§ **TASK REQUIREMENTS**: Every line of the material must appear in the answer exactly as it does here.
################
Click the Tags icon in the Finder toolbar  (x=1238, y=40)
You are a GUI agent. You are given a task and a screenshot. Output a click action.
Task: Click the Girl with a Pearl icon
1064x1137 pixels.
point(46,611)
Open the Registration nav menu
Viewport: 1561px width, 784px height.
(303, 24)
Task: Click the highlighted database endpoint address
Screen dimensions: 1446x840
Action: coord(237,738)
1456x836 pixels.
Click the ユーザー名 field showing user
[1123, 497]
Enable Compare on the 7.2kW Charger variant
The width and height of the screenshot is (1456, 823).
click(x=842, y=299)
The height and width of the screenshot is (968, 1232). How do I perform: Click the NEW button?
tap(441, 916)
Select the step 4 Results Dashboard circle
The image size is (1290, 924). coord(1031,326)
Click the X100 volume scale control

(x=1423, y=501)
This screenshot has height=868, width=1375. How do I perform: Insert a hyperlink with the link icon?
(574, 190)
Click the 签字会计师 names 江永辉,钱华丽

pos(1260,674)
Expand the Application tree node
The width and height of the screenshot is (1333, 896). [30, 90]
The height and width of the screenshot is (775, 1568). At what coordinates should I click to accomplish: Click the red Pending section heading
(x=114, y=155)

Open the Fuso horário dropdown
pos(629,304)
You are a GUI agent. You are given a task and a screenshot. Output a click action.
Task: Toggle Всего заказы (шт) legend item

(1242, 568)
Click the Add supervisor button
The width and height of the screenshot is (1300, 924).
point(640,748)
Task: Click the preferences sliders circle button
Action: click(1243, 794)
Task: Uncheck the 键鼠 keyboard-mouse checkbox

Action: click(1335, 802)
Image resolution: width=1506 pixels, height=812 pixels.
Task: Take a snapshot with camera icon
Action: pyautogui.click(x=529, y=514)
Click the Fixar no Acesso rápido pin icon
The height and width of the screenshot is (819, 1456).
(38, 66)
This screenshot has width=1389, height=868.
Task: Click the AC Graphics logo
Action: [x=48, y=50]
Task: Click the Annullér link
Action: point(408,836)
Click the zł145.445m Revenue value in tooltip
################
§ **OUTPUT**:
Click the Tags icon in the Finder toolbar  (x=1238, y=40)
You are a GUI agent. You are given a task and a screenshot. Output a click action.
Task: Click the Girl with a Pearl icon
1064x1137 pixels.
point(46,611)
Open the Registration nav menu
Viewport: 1561px width, 784px height.
(303, 24)
Task: Click the highlighted database endpoint address
Screen dimensions: 1446x840
Action: coord(237,738)
1456x836 pixels.
Click the ユーザー名 field showing user
[1123, 497]
Enable Compare on the 7.2kW Charger variant
The width and height of the screenshot is (1456, 823).
click(x=842, y=299)
The height and width of the screenshot is (968, 1232). How do I perform: Click the NEW button?
tap(441, 916)
Select the step 4 Results Dashboard circle
The image size is (1290, 924). coord(1031,326)
Click the X100 volume scale control

(x=1423, y=501)
This screenshot has height=868, width=1375. How do I perform: Insert a hyperlink with the link icon?
(574, 190)
Click the 签字会计师 names 江永辉,钱华丽

pos(1260,674)
Expand the Application tree node
The width and height of the screenshot is (1333, 896). [30, 90]
The height and width of the screenshot is (775, 1568). At what coordinates should I click to accomplish: Click the red Pending section heading
(x=114, y=155)

Open the Fuso horário dropdown
pos(629,304)
You are a GUI agent. You are given a task and a screenshot. Output a click action.
Task: Toggle Всего заказы (шт) legend item

(1242, 568)
Click the Add supervisor button
The width and height of the screenshot is (1300, 924).
point(640,748)
Task: Click the preferences sliders circle button
Action: click(1243, 794)
Task: Uncheck the 键鼠 keyboard-mouse checkbox

Action: click(1335, 802)
Image resolution: width=1506 pixels, height=812 pixels.
Task: Take a snapshot with camera icon
Action: pyautogui.click(x=529, y=514)
Click the Fixar no Acesso rápido pin icon
The height and width of the screenshot is (819, 1456).
(38, 66)
This screenshot has width=1389, height=868.
Task: Click the AC Graphics logo
Action: [x=48, y=50]
Task: Click the Annullér link
Action: point(408,836)
Click the zł145.445m Revenue value in tooltip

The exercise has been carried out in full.